Fica um exemplo publicado pelo João Luís Pinto n’O Insurgente:

Acórdão do Tribunal de Relação do Porto, disponível aqui. Recomendo a leitura da secção III, onde é apresentada a argumentação do colectivo para negar provimento ao recurso.

Uma pérola fina que caracteriza o nível da argumentação e das tiradas dos juízes daquela que é a instância de recurso final para a grande maioria dos processos que dão entrada na Justiça portuguesa.

Alguns excertos:

Vamos ainda desconsiderar toda a alegação sobre a complexidade dos equipamentos. Com o devido respeito, não percebemos: – que tipo de carro de lixo era, se era um que triturava, se era só uma carrinha de caixa aberta para transporte de electrodomésticos usados, qual era a actividade concreta do trabalhador, o que é que ele tinha de fazer, se a complexidade resultava do facto de ter de abrir a porta e sair do carro para ir pegar nos resíduos e lançá-los para cima do camião, ou se era mesmo mais complexo, como puxar uma alavanca na parte de trás do camião, que faz subir os caixotes de lixo e entornar o seu conteúdo para dentro do tambor triturador. E, que operações são essas que o trabalhador, acompanhante, tem de realizar dentro do camião? Com que equipamentos complexos, em que botões tem ele de carregar? Isto pois para dizer que se alguma complexidade existe, devia ter sido alegada a factualidade donde ela resultasse.

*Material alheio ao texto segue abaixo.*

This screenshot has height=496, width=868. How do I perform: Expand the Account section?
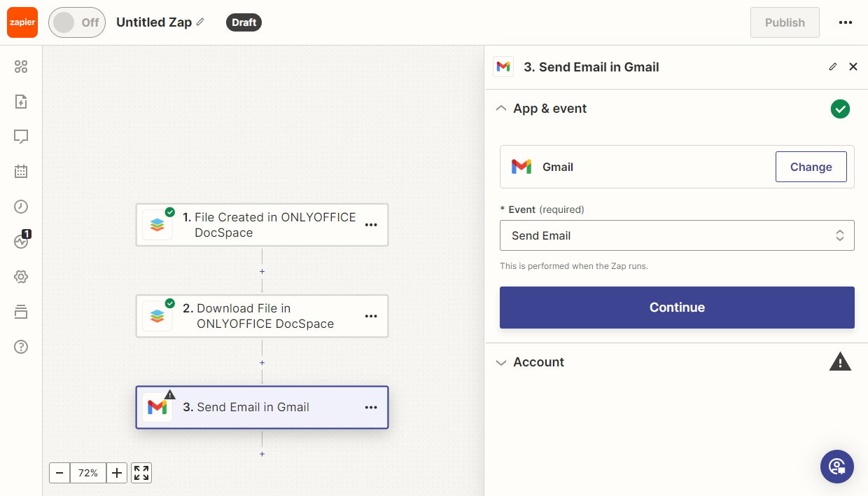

É que ela, decididamente, não resulta do bom senso. É do bom senso que resulta a norma que proíbe o consumo de álcool, ou o estar alcoolizado? O bom senso não é fonte de direito, antes fosse. E no caso do consumo de álcool e da execução da prestação laboral, digamos que o bom senso tem mil e mais facetas: – depende do tipo de prestação laboral e do tipo (quantidade e consequências da quantidade) de consumoVamos dizer que, e sem qualquer carácter pejorativo, não resulta do bom senso que um “almeida”, um “homem do lixo”, não possa beber uma cerveja ao almoço, e ir trabalhar a seguir. Ou não possa, consoante as suas funções concretas, beber bastante mais ao almoço. É evidente que o motorista do camião não pode beber. Mas o acompanhante?
O que a recorrente podia ter dito, na nota de culpa, é que é do bom senso, ou melhor, é da experiência normal das coisas que quem tem 2,3g/l de álcool no sangue talvez não esteja nas melhores condições para executar o trabalho, e que a norma infringida pelo trabalhador não é a violação de regras de segurança e higiene e saúde (porque falta a alegação dos factos concretos pelos quais o trabalhador concreto estaria tão perdido, passe a expressão, que provocaria acidentes, para si e para os outros) mas o dever de executar o trabalho com zelo e diligência (posto que também precisássemos de factos concretos, mas ainda assim aqui era mais fácil defender que o recorrido estaria mais lento a fazer o trabalho (qual? Sabemos que ele ia no carro, sabemos qual era o itinerário, mas não se ainda havia alguma coisa a recolher, se era pelo contrário o carro que estava a recolher porque, às 17.45, estes trabalhadores já estavam prontos para ir para casa).

A norma resulta ainda do bom senso na medida em que a actividade da Ré é de interesse público? Estamos a falar dum piloto de avião? É de interesse público, mas as funções concretas, a nós aportando pela mera via da categoria profissional, portanto genericamente, são as que são, e o trabalho não exige senão a sua realização. Não há nenhuma exigência especial que faça com que o trabalho não possa ser realizado com o trabalhador a pensar no que quiser, com ar mais satisfeito ou carrancudo, mais lúcido ou pelo contrário um pouco tonto. É que a recorrente esquece-se também de alegar os factos dos quais o prejuízo público para a sua imagem resulta: – o trabalhador andava aos tombos e aos pontapés aos resíduos, murmurando palavras desrespeitosas em língua geralmente incompreensível?

O prejuízo para a sua imagem (e de resto convenhamos que a afirmação de que seria censurada pelo cliente e que isso acarretaria grave prejuízo é completamente conclusiva e manifestamente exorbitante) resultaria do comprovado cumprimento defeituoso do trabalho, pelo trabalhador, associado ao comprovado comportamento embriagado em público (note-se, com álcool, o trabalhador pode esquecer as agruras da vida e empenhar-se muito mais a lançar frigoríficos sobre camiões, e por isso, na alegria da imensa diversidade da vida, o público servido até pode achar que aquele trabalhador alegre é muito produtivo e um excelente e rápido removedor de electrodomésticos).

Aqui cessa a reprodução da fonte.